■ **Stored data**
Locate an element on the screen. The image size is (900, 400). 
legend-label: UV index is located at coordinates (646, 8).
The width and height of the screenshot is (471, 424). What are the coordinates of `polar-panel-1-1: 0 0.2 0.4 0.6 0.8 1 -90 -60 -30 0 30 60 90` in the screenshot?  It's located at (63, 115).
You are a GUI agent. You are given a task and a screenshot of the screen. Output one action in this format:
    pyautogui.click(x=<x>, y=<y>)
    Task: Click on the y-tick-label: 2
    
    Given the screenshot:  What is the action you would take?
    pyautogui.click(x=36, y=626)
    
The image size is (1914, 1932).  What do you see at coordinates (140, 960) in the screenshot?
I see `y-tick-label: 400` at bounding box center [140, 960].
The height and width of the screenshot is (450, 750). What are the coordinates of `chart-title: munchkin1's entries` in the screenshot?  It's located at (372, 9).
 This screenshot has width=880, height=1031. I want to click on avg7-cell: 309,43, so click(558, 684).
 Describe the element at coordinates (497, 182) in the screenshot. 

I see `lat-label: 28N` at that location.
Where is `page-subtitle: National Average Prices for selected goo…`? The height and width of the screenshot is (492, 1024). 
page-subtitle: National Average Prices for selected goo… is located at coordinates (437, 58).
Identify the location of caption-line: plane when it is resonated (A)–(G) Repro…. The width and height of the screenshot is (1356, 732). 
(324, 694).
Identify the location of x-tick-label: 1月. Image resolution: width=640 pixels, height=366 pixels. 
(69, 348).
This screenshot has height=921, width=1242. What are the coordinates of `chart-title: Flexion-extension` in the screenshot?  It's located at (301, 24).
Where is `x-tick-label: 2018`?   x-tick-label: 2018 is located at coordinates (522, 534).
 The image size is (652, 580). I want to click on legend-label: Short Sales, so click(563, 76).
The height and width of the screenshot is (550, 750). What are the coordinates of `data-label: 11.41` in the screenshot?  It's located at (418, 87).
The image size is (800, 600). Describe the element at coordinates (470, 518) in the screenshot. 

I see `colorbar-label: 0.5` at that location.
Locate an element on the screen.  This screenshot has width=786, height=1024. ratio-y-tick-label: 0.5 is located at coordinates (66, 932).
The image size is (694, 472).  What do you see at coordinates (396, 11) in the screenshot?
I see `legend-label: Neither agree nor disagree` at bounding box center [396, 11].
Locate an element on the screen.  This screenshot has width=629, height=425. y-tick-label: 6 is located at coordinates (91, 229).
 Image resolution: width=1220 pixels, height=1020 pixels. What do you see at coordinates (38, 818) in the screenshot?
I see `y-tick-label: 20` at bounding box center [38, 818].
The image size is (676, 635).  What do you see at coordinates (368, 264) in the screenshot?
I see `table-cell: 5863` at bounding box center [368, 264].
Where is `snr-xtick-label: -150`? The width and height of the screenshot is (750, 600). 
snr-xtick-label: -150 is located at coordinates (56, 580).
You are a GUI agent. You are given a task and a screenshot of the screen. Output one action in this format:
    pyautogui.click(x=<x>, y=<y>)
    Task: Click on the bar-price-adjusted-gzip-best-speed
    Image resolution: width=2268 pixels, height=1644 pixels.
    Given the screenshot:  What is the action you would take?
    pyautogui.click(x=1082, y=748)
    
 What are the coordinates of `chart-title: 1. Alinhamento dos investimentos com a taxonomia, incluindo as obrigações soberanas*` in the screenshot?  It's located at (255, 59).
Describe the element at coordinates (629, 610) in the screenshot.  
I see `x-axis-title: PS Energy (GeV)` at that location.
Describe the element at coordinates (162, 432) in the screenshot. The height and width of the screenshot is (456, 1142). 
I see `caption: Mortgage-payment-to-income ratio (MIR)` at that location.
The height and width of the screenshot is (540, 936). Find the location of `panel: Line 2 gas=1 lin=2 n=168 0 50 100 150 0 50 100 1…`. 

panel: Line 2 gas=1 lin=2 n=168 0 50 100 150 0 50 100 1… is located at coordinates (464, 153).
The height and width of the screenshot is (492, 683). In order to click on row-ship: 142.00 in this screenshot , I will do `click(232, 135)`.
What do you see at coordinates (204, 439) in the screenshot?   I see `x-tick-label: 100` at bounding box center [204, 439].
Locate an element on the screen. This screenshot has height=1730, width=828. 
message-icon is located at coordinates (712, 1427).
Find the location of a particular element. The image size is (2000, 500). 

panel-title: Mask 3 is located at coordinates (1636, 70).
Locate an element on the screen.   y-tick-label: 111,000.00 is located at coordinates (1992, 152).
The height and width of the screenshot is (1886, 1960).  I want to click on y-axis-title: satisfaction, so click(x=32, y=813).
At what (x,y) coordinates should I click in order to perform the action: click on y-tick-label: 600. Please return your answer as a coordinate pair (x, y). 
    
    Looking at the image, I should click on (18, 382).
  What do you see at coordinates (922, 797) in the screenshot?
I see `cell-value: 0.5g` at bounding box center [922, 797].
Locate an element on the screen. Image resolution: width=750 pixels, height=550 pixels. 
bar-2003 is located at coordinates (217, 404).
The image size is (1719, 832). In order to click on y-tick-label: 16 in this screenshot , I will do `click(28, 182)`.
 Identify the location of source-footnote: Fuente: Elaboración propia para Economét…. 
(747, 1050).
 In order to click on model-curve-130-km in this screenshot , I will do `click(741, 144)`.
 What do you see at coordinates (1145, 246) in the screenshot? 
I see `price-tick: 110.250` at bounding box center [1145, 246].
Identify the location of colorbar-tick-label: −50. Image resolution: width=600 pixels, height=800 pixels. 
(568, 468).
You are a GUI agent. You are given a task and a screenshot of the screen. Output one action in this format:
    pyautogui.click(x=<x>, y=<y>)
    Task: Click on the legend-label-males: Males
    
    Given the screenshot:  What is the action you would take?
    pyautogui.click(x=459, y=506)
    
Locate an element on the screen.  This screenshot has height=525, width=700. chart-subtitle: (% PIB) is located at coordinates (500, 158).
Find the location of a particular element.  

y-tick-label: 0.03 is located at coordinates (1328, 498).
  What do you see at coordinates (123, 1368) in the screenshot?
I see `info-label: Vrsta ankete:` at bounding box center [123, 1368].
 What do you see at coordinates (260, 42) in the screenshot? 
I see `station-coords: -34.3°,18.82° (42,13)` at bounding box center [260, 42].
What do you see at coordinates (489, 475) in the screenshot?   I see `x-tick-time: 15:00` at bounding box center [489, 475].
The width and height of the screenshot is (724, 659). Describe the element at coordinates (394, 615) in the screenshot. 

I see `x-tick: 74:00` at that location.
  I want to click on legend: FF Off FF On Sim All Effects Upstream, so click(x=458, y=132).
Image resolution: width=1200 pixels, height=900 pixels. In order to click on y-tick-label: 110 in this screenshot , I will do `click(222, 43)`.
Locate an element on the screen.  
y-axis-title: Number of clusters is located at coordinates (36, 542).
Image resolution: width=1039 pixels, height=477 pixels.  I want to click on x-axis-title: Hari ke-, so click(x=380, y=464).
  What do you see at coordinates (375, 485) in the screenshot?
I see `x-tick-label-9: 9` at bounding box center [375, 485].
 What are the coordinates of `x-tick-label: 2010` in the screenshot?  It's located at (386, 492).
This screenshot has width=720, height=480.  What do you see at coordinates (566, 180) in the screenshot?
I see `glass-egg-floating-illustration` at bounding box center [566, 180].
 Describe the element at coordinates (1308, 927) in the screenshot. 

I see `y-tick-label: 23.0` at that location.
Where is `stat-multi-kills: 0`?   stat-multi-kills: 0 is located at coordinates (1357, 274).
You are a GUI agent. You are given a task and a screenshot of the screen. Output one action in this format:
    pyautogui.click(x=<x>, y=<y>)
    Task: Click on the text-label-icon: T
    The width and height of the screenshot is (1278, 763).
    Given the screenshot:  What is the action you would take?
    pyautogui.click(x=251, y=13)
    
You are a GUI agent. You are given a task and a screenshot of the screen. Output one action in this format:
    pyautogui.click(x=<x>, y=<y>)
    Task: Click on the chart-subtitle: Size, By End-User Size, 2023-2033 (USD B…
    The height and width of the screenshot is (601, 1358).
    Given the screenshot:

■ **What you need to do**
Swap "Image resolution" for "Display resolution" in the entries from the line containing "The height and width of the screenshot is (1886, 1960)." through the line containing "In order to click on model-curve-130-km", and give back only those lines with everything else unchanged.

■ **Output for this exercise**
The height and width of the screenshot is (1886, 1960).  I want to click on y-axis-title: satisfaction, so click(x=32, y=813).
At what (x,y) coordinates should I click in order to perform the action: click on y-tick-label: 600. Please return your answer as a coordinate pair (x, y). 
    
    Looking at the image, I should click on (18, 382).
  What do you see at coordinates (922, 797) in the screenshot?
I see `cell-value: 0.5g` at bounding box center [922, 797].
Locate an element on the screen. Display resolution: width=750 pixels, height=550 pixels. 
bar-2003 is located at coordinates (217, 404).
The image size is (1719, 832). In order to click on y-tick-label: 16 in this screenshot , I will do `click(28, 182)`.
 Identify the location of source-footnote: Fuente: Elaboración propia para Economét…. 
(747, 1050).
 In order to click on model-curve-130-km in this screenshot , I will do `click(741, 144)`.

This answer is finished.